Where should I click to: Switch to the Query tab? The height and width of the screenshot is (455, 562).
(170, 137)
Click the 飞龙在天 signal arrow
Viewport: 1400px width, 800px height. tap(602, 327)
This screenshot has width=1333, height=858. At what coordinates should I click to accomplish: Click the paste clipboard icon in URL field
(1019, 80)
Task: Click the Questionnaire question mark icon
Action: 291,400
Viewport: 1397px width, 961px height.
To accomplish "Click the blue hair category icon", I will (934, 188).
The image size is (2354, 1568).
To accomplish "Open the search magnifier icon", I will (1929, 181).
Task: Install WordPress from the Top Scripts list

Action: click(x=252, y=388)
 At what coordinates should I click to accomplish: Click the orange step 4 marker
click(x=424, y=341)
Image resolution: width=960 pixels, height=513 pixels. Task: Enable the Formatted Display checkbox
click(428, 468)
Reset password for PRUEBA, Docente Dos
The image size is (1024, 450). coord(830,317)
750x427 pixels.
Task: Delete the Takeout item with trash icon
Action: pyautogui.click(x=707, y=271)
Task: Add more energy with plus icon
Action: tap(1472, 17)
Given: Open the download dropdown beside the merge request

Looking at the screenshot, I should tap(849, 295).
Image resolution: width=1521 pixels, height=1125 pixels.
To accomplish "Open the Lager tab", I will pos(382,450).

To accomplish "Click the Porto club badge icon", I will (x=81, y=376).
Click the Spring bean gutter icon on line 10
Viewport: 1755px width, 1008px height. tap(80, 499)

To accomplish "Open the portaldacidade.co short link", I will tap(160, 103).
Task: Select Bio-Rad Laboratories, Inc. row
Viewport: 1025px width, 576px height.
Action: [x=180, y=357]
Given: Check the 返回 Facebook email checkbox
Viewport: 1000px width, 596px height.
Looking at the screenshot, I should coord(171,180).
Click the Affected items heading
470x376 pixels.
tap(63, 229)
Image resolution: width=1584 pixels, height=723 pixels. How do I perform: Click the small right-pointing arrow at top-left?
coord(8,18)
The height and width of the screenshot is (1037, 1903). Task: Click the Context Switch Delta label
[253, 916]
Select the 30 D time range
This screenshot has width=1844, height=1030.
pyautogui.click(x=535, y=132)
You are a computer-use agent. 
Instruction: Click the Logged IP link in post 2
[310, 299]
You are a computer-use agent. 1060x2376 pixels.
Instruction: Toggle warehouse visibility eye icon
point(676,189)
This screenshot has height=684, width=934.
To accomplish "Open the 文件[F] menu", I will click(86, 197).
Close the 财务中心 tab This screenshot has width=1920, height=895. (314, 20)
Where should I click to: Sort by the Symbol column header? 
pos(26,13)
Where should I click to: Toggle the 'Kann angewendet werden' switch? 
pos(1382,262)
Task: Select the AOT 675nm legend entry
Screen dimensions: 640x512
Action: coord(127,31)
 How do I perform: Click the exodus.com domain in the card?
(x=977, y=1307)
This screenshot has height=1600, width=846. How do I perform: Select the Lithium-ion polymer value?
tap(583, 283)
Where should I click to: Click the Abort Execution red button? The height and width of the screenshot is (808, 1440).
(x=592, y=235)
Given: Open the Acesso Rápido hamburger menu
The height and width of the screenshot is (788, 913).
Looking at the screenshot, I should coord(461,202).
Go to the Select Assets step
==================================================
Pick every line of the data that includes the string "computer".

You are a computer-use agent. 
You are a computer-use agent. 1060x2376 pixels.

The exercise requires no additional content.